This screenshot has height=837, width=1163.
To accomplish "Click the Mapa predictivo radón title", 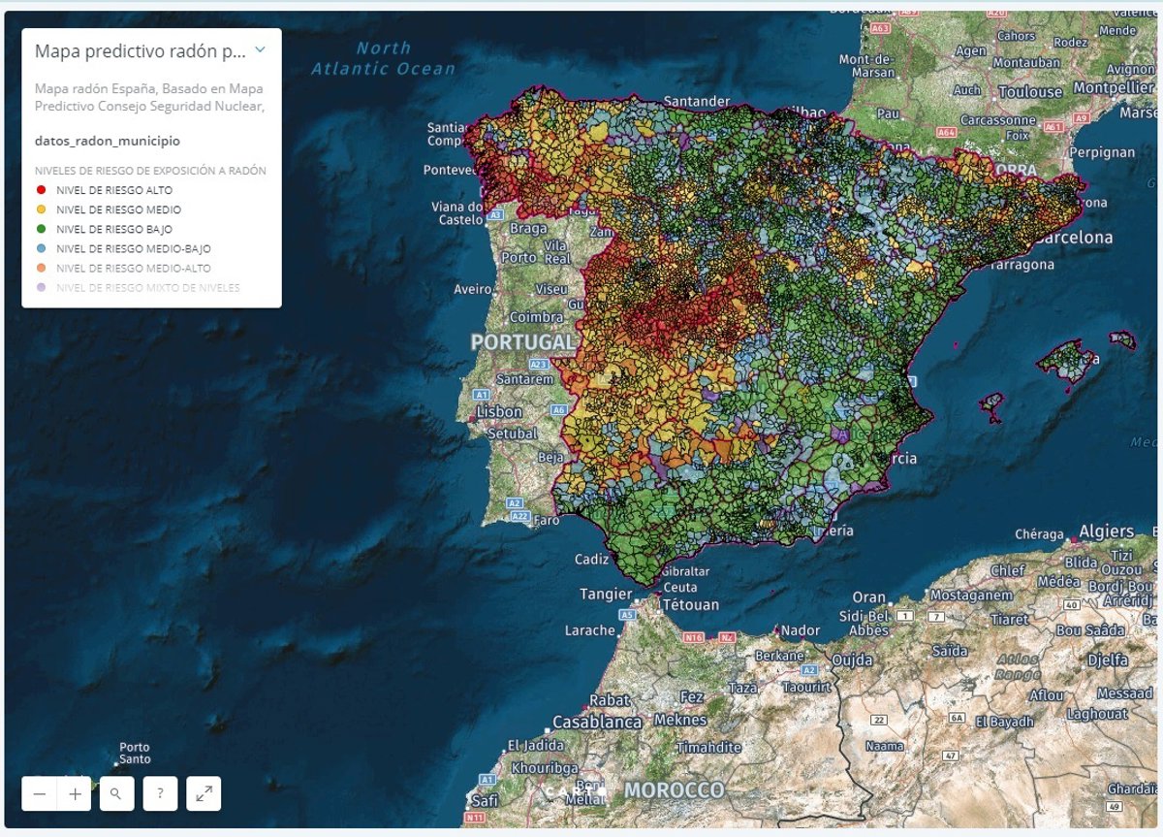I will [x=141, y=51].
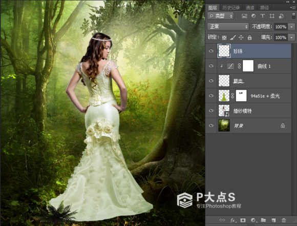Hide the 珍珠 layer with eye icon
297x226 pixels.
click(211, 51)
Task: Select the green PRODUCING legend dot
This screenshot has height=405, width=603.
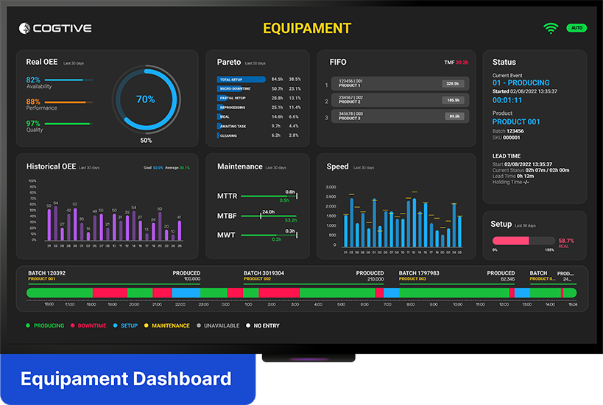Action: point(28,325)
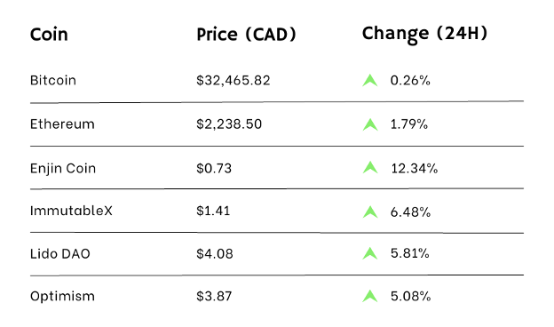This screenshot has height=327, width=554.
Task: Click the green up arrow beside Enjin Coin's 12.34%
Action: click(370, 167)
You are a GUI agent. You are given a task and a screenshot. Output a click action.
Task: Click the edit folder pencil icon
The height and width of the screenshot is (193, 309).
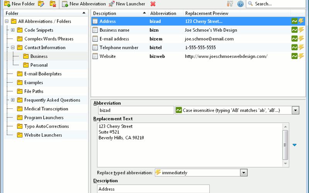pos(41,4)
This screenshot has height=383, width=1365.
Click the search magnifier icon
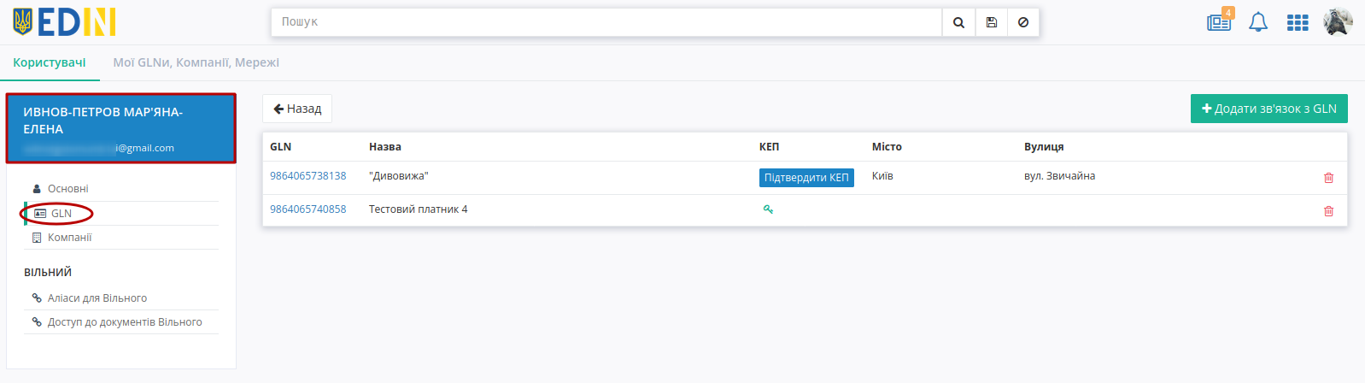point(958,22)
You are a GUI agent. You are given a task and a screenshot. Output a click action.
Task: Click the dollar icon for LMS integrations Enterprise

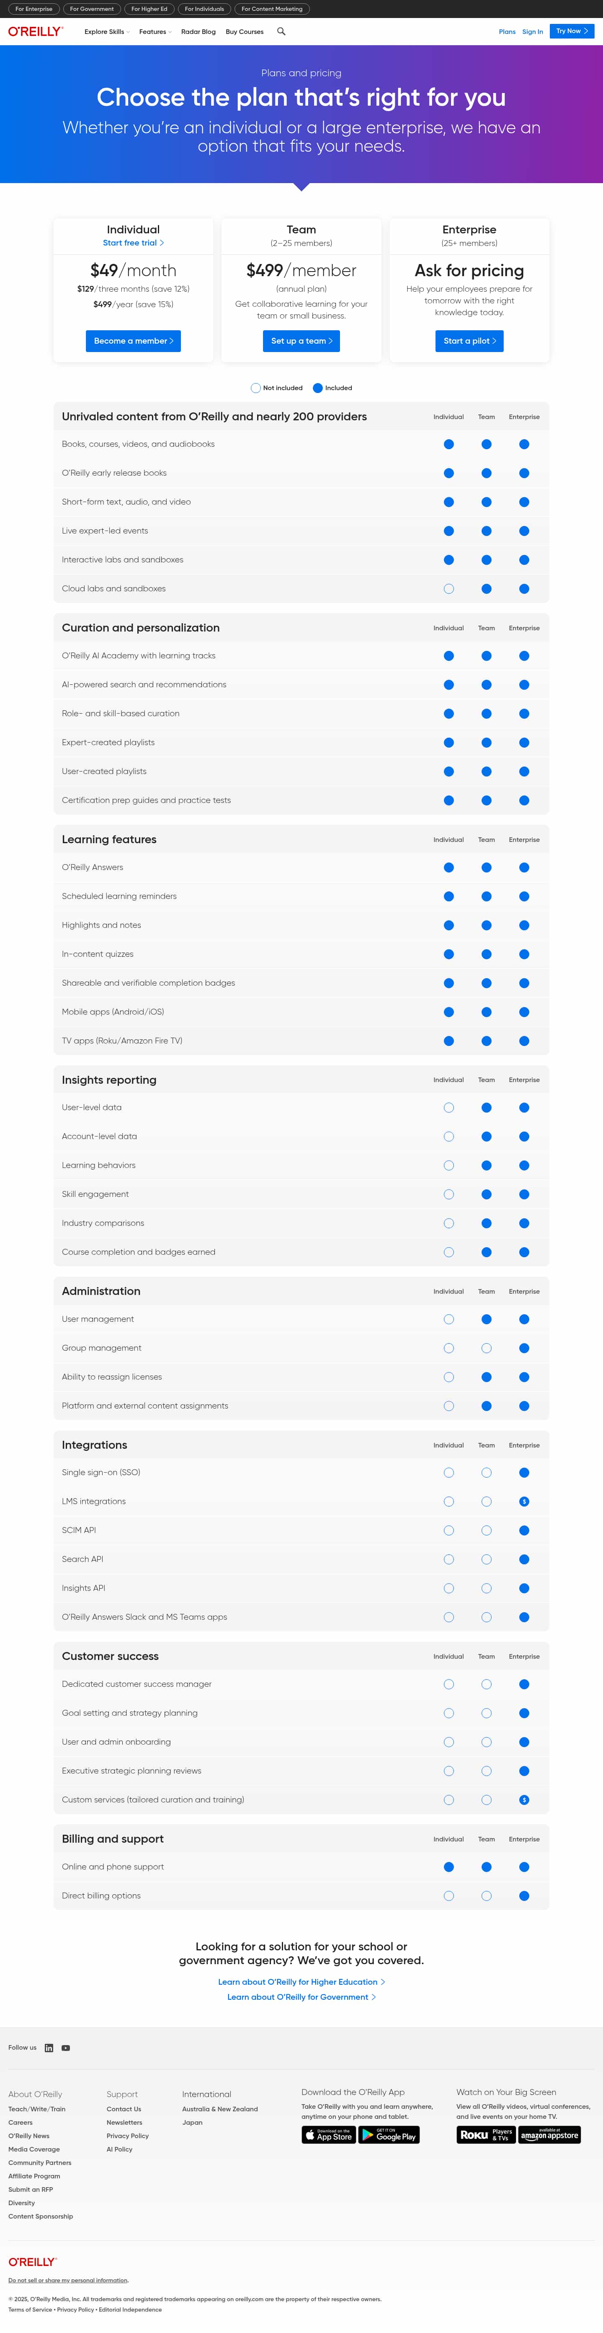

Task instructions: When the line that holds "Task: Select the green PRODUCING legend dot" is reached, begin duplicating exactly, and continue through the last line of the listing, skipping the pictures; output nothing else.

Result of the exercise:
Task: Select the green PRODUCING legend dot
This screenshot has height=405, width=603.
Action: point(28,325)
This screenshot has height=327, width=554.
Task: Click the green up arrow beside Enjin Coin's 12.34%
Action: click(370, 167)
You are a GUI agent. You are given a task and a screenshot. Output a click action.
Task: Click the edit folder pencil icon
The height and width of the screenshot is (193, 309).
pos(41,4)
This screenshot has height=383, width=1365.
Click the search magnifier icon
point(958,22)
You are a GUI agent. You are given a task and a screenshot. Output a click action.
Task: Click the dollar icon for LMS integrations Enterprise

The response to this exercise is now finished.